Figure 2c,d exhibit the outcome of the second laser structuring strategy, which is to adjust the channel width by using multiple scans with offset, while keeping the average laser power constant. Four different offset distances varying from 30 to 10 µm were applied. Since the laser spot size was 29 µm, these four offsets correspond to hatch overlaps ranging from 0% to 66%. When the offset was set to 30 µm (0% overlap), the grooves generated by the two laser structuring processes were not completely connected to each other, resulting in a Π-shaped structure (Figure 2c). As the offset was reduced, the channels emerged, and the total channel width was increased in comparison to the single laser scan with the same average laser power. However, when the offset was reduced to 15 and 10 µm, the channel width was decreased, while the ablation depth was increased, affecting the Al current collector, as marked in Figure S1a,b by dashed circles. To avoid the ablation of current collector material, an offset of 20 µm (31% hatch overlap) was applied. Besides, an angle of 6° between the sidewalls and the vertical was maintained by applying 5 J/m laser line energy with/without offset scans.

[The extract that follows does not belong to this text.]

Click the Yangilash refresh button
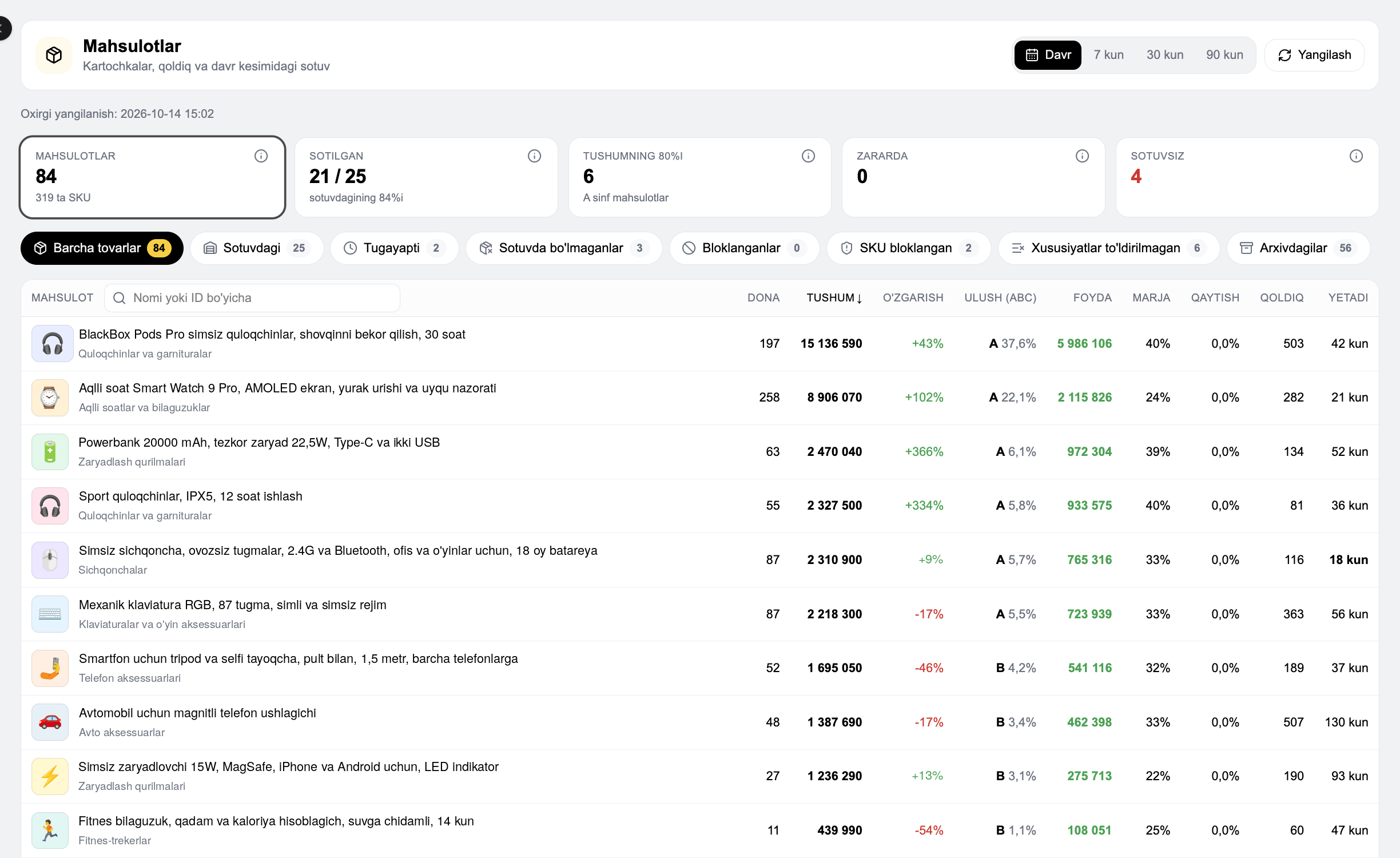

Furthermore, the surface topography of the sidewalls of groove structures using different laser power was analyzed. Scanning electron microscopy (SEM) (Figure S2a) reveals that the entire surface of the sidewalls of the structured cathodes is smooth and polished using 2.5 W laser power (laser peak fluence of 1.5 J/cm2), while energy dispersive X-ray (EDX) analysis (Figure S2b,c) shows a homogenous distribution of elements attributed to NMC 622. This indicates a homogenous laser ablation regardless of the ablation depth, and the composite electrode was uniformly ablated along the laser scan route. However, as the laser power increased to 5.0 W (laser peak fluence of 3.0 J/cm2), a heterogeneity in topography appeared on the sidewall surface: numerous intact, unaffected secondary NMC 622 particles were observed near the current collector, and cavities also appeared in these areas (Figure S3). The different topography of sidewalls may result from surface modification by interaction between laser-induced plasma and electrode materials along the surface of laser-generated channels. The plasma temperature increases with increasing laser fluence [54], and the electrode material attached to the channel geometry may face an increased temperature due to plasma interaction. However, no melt formation near the channel was detected in all laser-structured NMC 622 cathodes. The increased temperature may lead to selective ablation of binder and conductive agent in NMC 622 cathodes, which can be verified by the existence of cavities in Figure S3b. Similar results were reported in composite LiCoO2 electrode using fs-laser ablation [32] or in NMC 111 electrode with surface treatment using infrared (IR)-laser radiation [55].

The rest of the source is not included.